На берегах Невы - Одоевцева Ирина Владимировна (книга жизни TXT) 📗
Как-то Сологуб сказал Гумилеву:
– Вот часто удивляются, как я мог создать Передонова. Какая жуткая, извращенная фантазия. А я его, видите ли, большей частью с себя списывал. Да, да, очень многое. И даже «недотыкомку». То есть она, наверно, появилась бы, материализовалась, если бы не было стихов как отдушины. Впрочем, и с поэзией надо осторожно, тоже многих к гибели приводит. А мне вот помогает... Вы меня поймете, Николай Степанович, вам самому поэзия мать, а не мачеха. Оберегает вас, помогает вам. А вот Блока ведет к гибели. И не его одного. Надо быть очень сильным, чтобы суметь справиться с поэзией, не дать ей проглотить себя. «В мерный круг твой бег направлю укороченной уздой», – мне всегда кажется, что это Пушкин о поэзии. Он-то умел с ней справиться. А Лермонтов – нет, не мог. Оттого и погиб.

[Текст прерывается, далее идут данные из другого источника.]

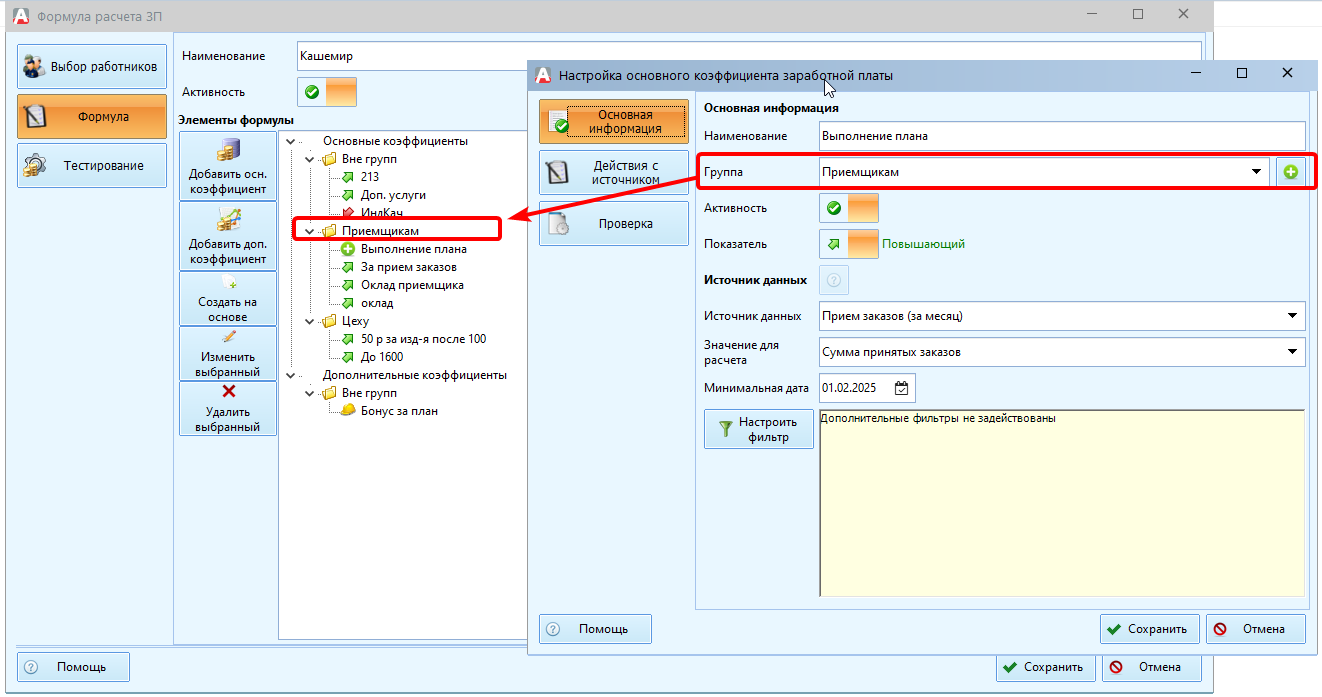
Task: Open the Группа dropdown list
Action: (x=1256, y=172)
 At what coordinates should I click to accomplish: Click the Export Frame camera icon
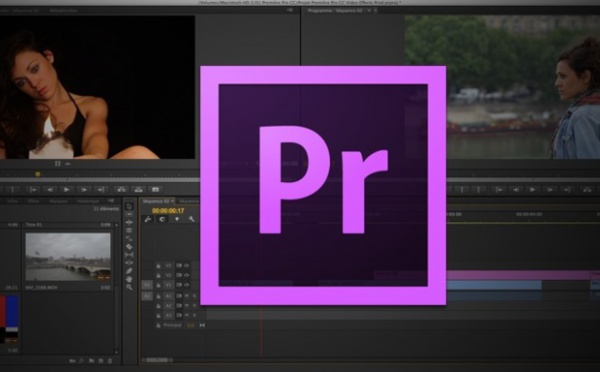(155, 189)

Гумилев, хотя он совсем не был согласен, слушал не перебивая, не споря. Перебьешь – насупится и замолчит. Надо ждать, пока Сологуб сам задаст вопрос. А Сологуб продолжает отчеканивать:
– Вот еще меня упрекают в жестокости. Будто «Мелкий бес» жестокая книга. Но ведь без капельки жестокости не бывает великих произведений. Это, как вы знаете, Николай Степанович, еще Лопе де Вега сказал. И как это правильно. Капелька жестокости необходима. Без нее, как без соли, – пресно.
Сологуб, устроившись роскошно, завел у себя журфиксы. Сологуб был радушным, но чрезвычайно важным хозяином. Гости не могли не чувствовать, что он оказывает им немалую честь, принимая их у себя.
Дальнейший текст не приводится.